Part 2 - Soften the worst blows of life with humor.

"Through humor, you can soften some of the worst blows that life delivers. And once you find laughter, no matter how painful your situation might be, you can survive it." - Bill Cosby

Dr Abe V Rotor 

Light moments, Amadeo, Cavite, author with his students at the University of Santo Tomas  Graduate School. AVR 

1. A judge in sentencing a criminal recently said, "I am giving you the maximum punishment - I am letting you go free to worry about taxes, inflation, and everything else, just like the rest of us."

2. In prehistoric times, cavemen had a custom of beating the ground with clubs and uttering spine-chilling cries. Anthropologists call this a form of primitive self-expression. When modern men go through the same ritual, they call it golf.

3. Not so long three lunatics escaped from a large asylum. Search officers combed the surrounding countryside for twenty-four hours, and they finally brought in five.


4. When the Creator gave out brains, I thought he said trains - and I missed mine! When He gave out good looks, I thought he said books - and I didn't want any! And when He said noses, I thought he said roses - and I ordered a big red one.


5. A young woman boarded a crowded bus. A tired little man got up and gave her his seat. There was a moment of silence. "I beg your pardon?" said the tired man. "I didn't say anything," replied the young woman. "I'm sorry," said the man. "I thought you said 'Thank you.'"


6. A grade-school student was having trouble with punctuation. "Never mind, sonny," said the visiting school board president, consolingly. "It's foolish to bother about commas; they don't amount too much, anyway." "Elizabeth Ann," said the teacher, "please write this sentence on the board: "The president of the board says the teacher is misinformed." "Now," she continued, "put a comma after the board and another after teacher."

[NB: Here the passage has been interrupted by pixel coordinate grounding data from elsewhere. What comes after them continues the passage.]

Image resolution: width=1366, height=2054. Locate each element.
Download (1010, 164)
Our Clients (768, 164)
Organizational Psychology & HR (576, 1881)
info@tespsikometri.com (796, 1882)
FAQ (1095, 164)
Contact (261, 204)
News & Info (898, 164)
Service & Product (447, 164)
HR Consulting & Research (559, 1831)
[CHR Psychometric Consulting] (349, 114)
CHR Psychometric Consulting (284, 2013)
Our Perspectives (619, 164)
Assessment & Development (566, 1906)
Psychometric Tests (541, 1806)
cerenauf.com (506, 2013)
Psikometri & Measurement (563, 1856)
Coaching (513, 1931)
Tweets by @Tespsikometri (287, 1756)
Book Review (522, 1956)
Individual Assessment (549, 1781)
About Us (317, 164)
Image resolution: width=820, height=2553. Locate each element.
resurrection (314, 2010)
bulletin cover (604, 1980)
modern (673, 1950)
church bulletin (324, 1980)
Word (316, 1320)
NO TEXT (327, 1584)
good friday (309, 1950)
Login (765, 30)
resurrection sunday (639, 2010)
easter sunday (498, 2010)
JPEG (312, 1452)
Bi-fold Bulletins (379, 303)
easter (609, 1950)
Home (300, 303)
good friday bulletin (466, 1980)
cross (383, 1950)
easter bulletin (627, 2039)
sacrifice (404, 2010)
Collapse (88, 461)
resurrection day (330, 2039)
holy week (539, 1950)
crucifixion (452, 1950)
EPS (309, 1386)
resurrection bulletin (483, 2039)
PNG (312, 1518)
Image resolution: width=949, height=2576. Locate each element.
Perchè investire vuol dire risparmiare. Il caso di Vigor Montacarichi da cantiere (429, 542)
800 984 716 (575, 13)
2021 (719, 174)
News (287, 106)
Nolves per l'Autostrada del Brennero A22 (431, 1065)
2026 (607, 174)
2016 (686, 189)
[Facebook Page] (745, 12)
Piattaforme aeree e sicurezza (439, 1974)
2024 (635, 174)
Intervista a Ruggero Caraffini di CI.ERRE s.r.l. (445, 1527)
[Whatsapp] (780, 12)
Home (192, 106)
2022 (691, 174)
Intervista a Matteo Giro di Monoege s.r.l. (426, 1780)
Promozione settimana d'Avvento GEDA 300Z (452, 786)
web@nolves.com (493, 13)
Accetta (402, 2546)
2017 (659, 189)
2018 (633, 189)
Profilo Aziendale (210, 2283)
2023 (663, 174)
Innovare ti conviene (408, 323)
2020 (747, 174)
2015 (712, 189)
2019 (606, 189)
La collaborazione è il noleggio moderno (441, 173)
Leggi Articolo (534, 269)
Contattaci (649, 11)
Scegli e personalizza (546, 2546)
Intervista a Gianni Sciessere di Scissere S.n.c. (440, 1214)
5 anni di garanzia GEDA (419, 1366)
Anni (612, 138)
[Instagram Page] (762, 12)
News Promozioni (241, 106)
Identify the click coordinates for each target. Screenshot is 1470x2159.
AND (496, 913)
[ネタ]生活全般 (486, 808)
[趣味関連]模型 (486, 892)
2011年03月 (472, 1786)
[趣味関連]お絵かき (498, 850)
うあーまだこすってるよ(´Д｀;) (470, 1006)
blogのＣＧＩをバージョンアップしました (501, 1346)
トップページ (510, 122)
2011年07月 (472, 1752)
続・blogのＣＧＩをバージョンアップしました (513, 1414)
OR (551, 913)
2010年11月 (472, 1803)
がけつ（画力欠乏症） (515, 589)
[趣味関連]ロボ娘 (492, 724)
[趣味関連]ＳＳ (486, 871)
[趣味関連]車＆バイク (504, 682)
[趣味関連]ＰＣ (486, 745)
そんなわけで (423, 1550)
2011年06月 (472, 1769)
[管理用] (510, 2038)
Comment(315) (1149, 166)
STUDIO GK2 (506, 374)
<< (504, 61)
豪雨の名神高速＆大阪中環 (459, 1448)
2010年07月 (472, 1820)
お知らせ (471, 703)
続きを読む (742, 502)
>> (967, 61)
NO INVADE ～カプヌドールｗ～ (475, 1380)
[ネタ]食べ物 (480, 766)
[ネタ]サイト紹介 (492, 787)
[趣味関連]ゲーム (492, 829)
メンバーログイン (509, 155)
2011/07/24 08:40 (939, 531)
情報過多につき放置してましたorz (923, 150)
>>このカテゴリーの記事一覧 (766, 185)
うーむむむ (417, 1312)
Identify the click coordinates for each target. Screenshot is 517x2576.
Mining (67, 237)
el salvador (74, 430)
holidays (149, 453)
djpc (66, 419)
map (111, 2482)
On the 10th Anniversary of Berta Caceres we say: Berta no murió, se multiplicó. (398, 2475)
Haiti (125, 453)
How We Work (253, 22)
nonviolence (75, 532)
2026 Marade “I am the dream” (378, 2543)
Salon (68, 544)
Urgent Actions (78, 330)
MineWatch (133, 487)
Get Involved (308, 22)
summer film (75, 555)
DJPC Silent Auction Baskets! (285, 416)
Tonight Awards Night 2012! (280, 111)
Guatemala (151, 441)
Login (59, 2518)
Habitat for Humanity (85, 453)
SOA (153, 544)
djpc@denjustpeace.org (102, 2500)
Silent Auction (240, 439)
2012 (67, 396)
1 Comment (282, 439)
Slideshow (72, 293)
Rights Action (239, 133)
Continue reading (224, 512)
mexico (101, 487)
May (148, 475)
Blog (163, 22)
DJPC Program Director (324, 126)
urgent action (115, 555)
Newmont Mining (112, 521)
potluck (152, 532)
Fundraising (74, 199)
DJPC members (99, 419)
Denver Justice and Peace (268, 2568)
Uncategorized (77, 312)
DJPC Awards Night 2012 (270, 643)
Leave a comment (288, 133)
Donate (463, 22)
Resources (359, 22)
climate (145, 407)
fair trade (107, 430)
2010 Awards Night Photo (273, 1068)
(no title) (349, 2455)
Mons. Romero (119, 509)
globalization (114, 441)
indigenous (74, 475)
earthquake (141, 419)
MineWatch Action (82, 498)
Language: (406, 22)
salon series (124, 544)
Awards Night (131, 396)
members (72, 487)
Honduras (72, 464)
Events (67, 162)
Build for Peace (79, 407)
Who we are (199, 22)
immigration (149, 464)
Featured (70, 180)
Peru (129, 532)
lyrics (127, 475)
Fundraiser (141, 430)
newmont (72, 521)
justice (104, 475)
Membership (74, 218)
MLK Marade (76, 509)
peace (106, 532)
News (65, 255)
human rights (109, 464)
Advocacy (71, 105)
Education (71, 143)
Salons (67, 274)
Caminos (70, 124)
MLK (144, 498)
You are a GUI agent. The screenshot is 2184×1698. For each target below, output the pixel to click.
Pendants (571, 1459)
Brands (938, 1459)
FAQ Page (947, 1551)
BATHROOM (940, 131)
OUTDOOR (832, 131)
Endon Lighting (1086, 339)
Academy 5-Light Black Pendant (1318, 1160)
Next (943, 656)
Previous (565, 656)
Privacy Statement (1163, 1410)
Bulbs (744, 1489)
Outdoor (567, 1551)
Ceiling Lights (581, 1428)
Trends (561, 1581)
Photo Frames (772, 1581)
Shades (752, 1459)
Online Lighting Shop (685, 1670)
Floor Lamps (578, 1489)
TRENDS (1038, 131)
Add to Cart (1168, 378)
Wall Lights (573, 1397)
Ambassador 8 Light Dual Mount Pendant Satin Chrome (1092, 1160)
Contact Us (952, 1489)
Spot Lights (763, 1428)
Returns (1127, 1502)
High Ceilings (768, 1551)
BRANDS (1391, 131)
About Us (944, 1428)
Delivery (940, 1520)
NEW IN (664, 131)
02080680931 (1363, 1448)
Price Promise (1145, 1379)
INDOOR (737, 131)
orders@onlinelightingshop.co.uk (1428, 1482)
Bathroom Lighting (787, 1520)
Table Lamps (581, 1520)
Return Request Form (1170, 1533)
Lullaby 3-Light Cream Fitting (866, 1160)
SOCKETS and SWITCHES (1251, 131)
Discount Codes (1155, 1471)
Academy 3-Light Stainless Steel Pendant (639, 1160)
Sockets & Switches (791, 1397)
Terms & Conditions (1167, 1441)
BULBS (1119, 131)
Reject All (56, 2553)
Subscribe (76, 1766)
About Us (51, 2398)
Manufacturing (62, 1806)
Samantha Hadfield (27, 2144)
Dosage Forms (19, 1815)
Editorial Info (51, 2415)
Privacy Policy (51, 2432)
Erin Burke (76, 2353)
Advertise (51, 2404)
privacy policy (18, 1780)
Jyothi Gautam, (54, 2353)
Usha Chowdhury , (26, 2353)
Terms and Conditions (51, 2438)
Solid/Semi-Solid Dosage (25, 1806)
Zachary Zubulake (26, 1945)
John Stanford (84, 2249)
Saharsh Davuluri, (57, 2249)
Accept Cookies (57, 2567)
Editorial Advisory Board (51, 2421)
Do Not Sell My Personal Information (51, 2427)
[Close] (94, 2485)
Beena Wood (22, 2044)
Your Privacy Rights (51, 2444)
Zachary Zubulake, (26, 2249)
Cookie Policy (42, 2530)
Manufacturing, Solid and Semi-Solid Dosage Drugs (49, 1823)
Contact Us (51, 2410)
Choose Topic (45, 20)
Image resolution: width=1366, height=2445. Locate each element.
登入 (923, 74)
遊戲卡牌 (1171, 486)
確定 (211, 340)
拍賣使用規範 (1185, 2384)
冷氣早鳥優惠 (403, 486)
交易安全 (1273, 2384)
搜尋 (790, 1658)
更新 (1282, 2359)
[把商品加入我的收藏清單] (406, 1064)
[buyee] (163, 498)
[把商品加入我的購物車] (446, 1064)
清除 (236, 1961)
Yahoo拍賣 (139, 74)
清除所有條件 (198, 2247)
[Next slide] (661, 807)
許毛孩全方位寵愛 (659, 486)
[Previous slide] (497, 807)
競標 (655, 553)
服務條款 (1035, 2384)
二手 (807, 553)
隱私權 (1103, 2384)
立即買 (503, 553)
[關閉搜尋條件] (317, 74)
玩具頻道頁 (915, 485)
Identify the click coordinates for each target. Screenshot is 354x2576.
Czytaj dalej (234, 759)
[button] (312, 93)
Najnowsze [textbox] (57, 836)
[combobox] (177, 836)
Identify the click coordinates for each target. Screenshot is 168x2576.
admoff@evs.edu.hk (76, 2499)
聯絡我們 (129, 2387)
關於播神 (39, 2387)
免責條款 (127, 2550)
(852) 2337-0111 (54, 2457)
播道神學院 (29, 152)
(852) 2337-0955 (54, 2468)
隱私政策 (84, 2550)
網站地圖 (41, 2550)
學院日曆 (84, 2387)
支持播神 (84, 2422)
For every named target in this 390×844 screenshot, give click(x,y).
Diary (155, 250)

Celebrate your successes. Find some humor in your failures. - Sam Walton
7. An American engineer returned recently from a mission to the Soviet Union. The Russians, he reported, were fascinated by the Americans' use of the expression OK. " But what is this Okie-Dokie? one Russian asked him. Before he could answer, another Russian interrupted with, "Don't be a dope. It's the feminine of OK.


8. It often happens that I wake at night and begin to think about a serious problem and decide I must tell the Pope about it. Then I wake up completely and remember that I am the Pope. (Pope John Paul XXIII)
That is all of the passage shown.